Contre la deuxième épitre de saint Pierre on objecte la différence de style entre la première et la deuxième. Or, la première est certainement de Pierre. Cette objection vient d’Érasme. Mais les Magdebourgeois sont d’un avis en tout point contraire. Il leur semble à eux que le style de la deuxième lettre est très semblable à celui de la première. Saint Jérôme a cela à dire dans sa question 11 à Hebdibiam au sujet de la diversité du style. Elle provient, dit-il, tout simplement de la diversité des traducteurs, car saint Pierre ne se servait pas toujours du même.


Contre la deuxième épitre et la troisième épitre de saint Jean, on ne peut présenter que Papias d’après Eusèbe, au livre 3, chapitre 39 de son histoire ecclésiastique, et saint Jérôme dans son livre des hommes illustres, en parlant de Jean. Papias raconte qu’il y a eux deux Jean, un apôtre, et un ancien. Et, parce que l’auteur de ces lettres ne se donne pas le nom d’apôtre, mais d’ancien, il est vraisemblable, selon lui, que ces deux brèves épitres aient été écrites par l’ancien plutôt que par l’apôtre. Cette supposition parait bien légère quand on l’oppose au grand nombre de conciles, de pontifes et des pères qui attribuent ces deux lettres à l’apôtre saint Jean. Surtout si l’on considère que Papias n’a jamais dit que ces deux épitres n’étaient pas de l’apôtre saint Jean (car il ne fait que nommer les deux Jean, et ne dit pas un mot sur l’auteur des lettres), et qu’on a raison d’appeler ancien l’apôtre Jean, lui qui a survécu à tous les apôtres, et qui est mort à un âge très avancé. Saint Jérôme fut loin de douter de l’apostolicité de ces épitres, car sur le point de les citer dans son épitre 85 à Évagre, il commence ainsi : « Elle résonne la trompette évangélique, le fils du tonnerre que Jésus aimait plus que les autres, celui qui a bu des fleuves de doctrine de la poitrine du Sauveur ».
 

1 mars 2017 à 19:29


CHAPITRE 19 L’Apocalypse



Les Marcionistes figuraient parmi les anciens hérétiques qui rejetaient l’Apocalypse de Jean, au témoignage de Tertullien dans le livre 4 contre Marcion. Il y avait aussi les Alogiens et les Théodotiens, au témoignage d’Épiphane, dans les hérésies 51 et 54. Parmi les nouveaux hérétiques, on trouve Luther. Dans son prologue à ce livre, il dit qu’il manque quelque chose, car l’Apocalypse affirme que seront heureux ceux qui observeront les choses qui sont écrites, alors que personne ne comprend quelles sont ces choses. Dans sa préface du nouveau testament, il dit  qu’il ne reconnait l’Apocalypse ni comme un livre prophétique ni comme un livre apostolique, mais comme un écrit semblable à celui d’Esdras. Brennius et Kemnitius, aux lieux cités, se disent de l’avis de Luther. Mais les Magdebourgeois dans la centurie 1 du livre 2, chap 4, col 56, renvoient Luther à Calvin, et combattent énergiquement avec ce dernier en faveur de l’Apocalypse, contre les Luthériens. Érasme, à la fin de ses annotations, émet anxieusement plusieurs conjectures, et conclut de là que ce livre n’est pas de l’apôtre Jean.
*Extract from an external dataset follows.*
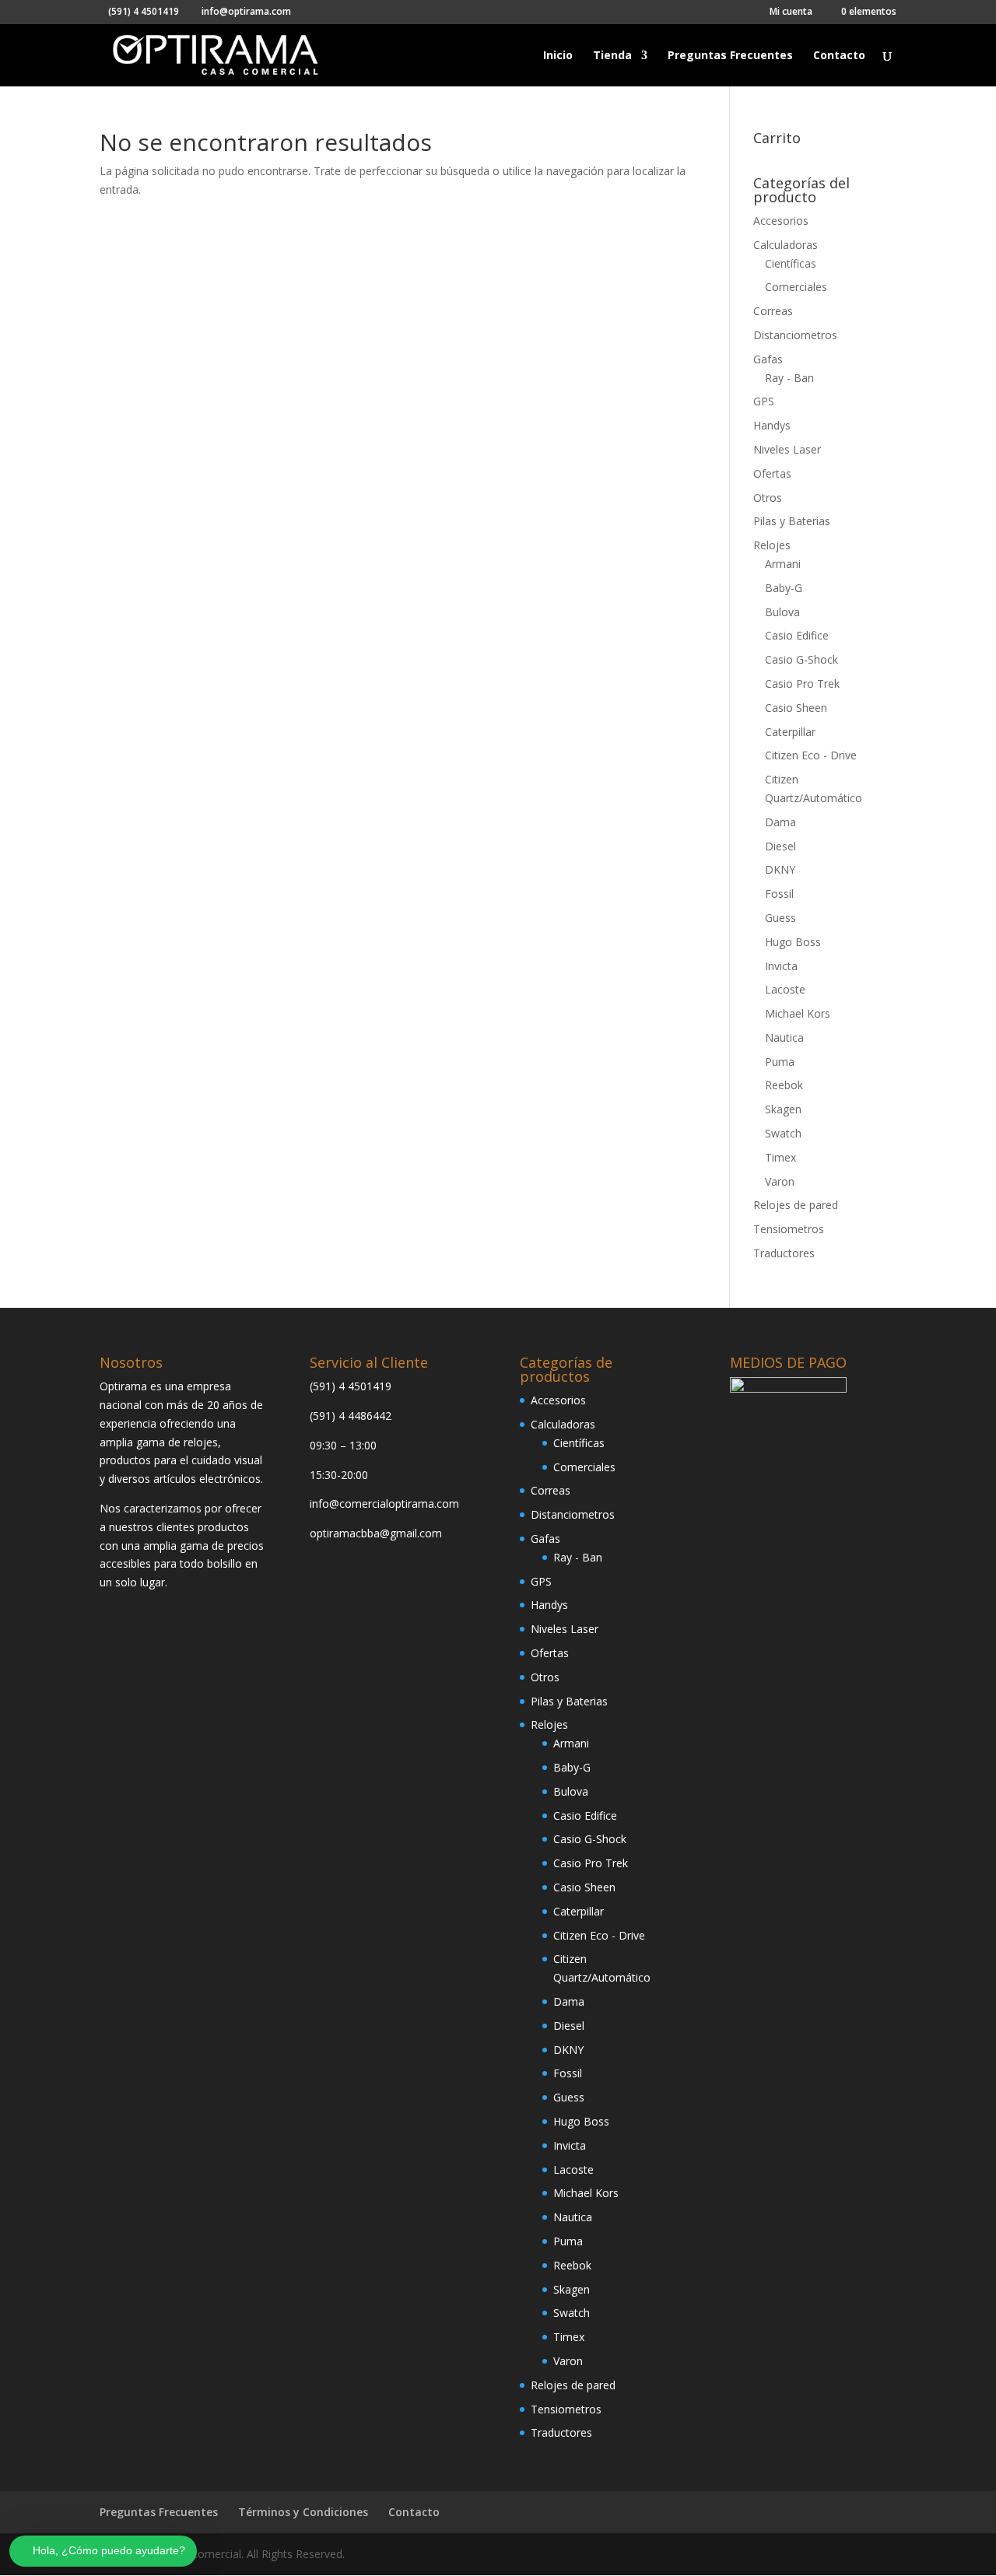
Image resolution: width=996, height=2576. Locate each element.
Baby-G (783, 587)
Ne manquèrent pas non plus, par le passé, les catholiques qui doutèrent de la canonicité ou de l’auteur de ce livre. Car, un ancien auteur du nom de Cajus, attribuait ce livre à l’hérétique Cérinthe, au témoignage d’Eusèbe, dans le livre 2, chap. 28 de son histoire ecclésiastique. Denys d’Alexandrie rejette cette opinion de Cajus citée par Eusèbe, et affirme que ce livre est divin et canonique. Mais il doute s’il est de l’apôtre saint Jean ou d’un autre du même nom. Saint Jérôme, dans son épitre à Dardanum, déclare que les Grecs ont douté de l’authenticité de ce livre contre le consentement universel des Latins, comme les latins ont douté de l’authenticité de l’épitre aux Hébreux contre le consentement unanime des Grecs.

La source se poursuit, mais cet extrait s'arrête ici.